Apply what you read >>
A: Answer these questions from the passage on outsourcing movement:
(i) Which profession does the passage give for Katy Bowman?
(ii) In what year was Movement Matters published?
(iii) According to Bowman, over how many years have humans almost entirely "outsourced necessary movement"?
B: Carry the passage on outsourcing movement forward, starting after its final sentence.

Document passage >>
* * * * *
Are you outsourcing your movement?
Can I ask you a question?
When was the last time you ordered take-out? Opted for pre-cut veggies? Ordered online what you could have bought at the store?
I did all of these things yesterday, so I’m not judging.
But for all the benefits of these conveniences, we pay a price.
According to Katy Bowman, biomechanist and author of Movement Matters, humans have almost entirely “outsourced necessary movement” over the past 10,000 years.
She draws a stark distinction between our migratory, hunter-gathering predecessors and our current technology-based culture where “A moment on our phone can secure food, delivered right to the door…Heck, we can even find a mate online…”
Katy Bowman published Movement Matters in 2016, well before the pandemic had many of us relying on conveniences like InstaCart, Zoom, and Amazon for survival, and limited mobility populations necessarily rely on these services every day.
But for many of us, “outsourcing movement” is a matter of habit rather than necessity, and access to these tools of convenience means that we regularly use only a limited range of movement.
* * * * *
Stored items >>
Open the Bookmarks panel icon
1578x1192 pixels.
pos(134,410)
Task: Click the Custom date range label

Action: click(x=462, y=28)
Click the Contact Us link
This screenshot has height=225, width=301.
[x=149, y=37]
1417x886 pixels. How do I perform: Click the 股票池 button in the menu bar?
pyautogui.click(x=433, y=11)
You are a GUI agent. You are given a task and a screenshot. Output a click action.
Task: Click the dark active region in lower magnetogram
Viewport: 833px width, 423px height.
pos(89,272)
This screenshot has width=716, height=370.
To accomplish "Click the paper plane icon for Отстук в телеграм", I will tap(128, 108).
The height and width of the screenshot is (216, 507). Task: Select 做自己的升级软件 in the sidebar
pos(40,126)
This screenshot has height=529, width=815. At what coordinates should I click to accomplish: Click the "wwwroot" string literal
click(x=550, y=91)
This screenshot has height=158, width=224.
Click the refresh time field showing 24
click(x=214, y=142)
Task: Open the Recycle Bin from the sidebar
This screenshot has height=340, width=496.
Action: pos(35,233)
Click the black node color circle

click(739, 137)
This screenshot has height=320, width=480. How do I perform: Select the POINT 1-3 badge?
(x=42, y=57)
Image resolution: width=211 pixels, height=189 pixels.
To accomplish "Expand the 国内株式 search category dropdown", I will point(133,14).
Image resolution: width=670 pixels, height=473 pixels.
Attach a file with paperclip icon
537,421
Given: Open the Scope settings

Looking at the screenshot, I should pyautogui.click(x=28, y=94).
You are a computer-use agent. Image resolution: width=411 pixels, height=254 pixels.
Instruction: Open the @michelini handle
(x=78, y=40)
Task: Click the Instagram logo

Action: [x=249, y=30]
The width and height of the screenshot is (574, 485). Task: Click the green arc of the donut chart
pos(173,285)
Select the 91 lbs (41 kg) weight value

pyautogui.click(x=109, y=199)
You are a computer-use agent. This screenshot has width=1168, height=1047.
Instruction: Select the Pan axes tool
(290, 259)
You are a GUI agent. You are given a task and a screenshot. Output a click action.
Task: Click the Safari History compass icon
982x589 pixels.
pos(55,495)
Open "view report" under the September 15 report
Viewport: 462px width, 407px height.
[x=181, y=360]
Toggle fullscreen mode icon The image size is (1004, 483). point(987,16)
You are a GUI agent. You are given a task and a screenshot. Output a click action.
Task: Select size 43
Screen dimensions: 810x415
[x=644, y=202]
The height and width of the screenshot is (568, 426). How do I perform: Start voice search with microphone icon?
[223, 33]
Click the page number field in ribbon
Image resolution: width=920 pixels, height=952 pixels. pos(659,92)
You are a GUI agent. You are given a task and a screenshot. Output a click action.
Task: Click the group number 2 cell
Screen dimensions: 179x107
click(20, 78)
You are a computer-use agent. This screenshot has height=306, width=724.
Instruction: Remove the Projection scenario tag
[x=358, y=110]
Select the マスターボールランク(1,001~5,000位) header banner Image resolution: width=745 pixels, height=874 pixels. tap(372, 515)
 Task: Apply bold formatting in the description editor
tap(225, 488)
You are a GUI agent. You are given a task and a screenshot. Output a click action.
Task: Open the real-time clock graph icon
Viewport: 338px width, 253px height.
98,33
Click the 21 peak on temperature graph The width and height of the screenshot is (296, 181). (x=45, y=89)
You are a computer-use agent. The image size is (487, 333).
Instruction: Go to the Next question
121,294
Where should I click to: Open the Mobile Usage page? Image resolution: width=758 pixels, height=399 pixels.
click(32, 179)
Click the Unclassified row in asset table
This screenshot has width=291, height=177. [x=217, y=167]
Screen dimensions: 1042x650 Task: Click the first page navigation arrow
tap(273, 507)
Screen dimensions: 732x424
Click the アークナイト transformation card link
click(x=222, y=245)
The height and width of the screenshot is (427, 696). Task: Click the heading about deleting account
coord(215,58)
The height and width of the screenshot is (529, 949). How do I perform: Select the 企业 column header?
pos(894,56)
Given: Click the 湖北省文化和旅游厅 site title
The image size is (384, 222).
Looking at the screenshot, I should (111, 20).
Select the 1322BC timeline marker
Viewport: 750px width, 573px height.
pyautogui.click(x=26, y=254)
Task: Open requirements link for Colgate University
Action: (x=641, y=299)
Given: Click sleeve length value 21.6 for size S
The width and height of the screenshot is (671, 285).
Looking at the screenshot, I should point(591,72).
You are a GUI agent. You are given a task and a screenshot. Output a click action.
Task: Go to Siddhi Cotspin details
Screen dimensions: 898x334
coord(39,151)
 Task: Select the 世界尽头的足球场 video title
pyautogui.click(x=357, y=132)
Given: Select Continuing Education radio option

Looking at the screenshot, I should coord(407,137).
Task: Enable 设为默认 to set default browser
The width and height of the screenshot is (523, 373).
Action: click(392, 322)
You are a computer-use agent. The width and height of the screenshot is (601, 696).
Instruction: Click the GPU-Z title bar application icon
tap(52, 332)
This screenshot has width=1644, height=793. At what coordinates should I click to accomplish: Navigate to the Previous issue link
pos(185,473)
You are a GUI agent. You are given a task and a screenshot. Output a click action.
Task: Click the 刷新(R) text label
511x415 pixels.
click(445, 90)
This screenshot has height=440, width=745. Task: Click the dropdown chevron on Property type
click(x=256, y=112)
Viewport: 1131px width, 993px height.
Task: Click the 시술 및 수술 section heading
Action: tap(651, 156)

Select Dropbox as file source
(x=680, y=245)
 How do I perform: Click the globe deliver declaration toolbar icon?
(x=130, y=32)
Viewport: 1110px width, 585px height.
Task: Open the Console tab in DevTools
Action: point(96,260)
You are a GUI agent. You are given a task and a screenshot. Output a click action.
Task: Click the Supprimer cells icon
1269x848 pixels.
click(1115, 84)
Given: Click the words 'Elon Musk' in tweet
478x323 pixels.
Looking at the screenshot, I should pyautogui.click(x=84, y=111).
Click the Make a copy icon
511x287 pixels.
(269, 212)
* * * * *
Your responses >>
A:
(i) Biomechanist
(ii) 2016
(iii) The past 10,000 years

B:
And we feel it!
So after outsourcing all of our movement, we start a workout routine, scheduling designated times to move (funny, right?). But we seldom exercise enough to truly balance the deficit.
So, maybe we don’t need more exercise. We just need more movement.
Take the stairs. Hang laundry on the line. Make our own coffee (and keep mugs on the highest shelf). Use a manual can opener (use a manual lawn mower!)
There are so many ways to reclaim our range of movement; we just need to shift our mindset. When we integrate whole-body movement into our lives, we feel our fullest range of vitality and aliveness, no longer a bird with clipped wings.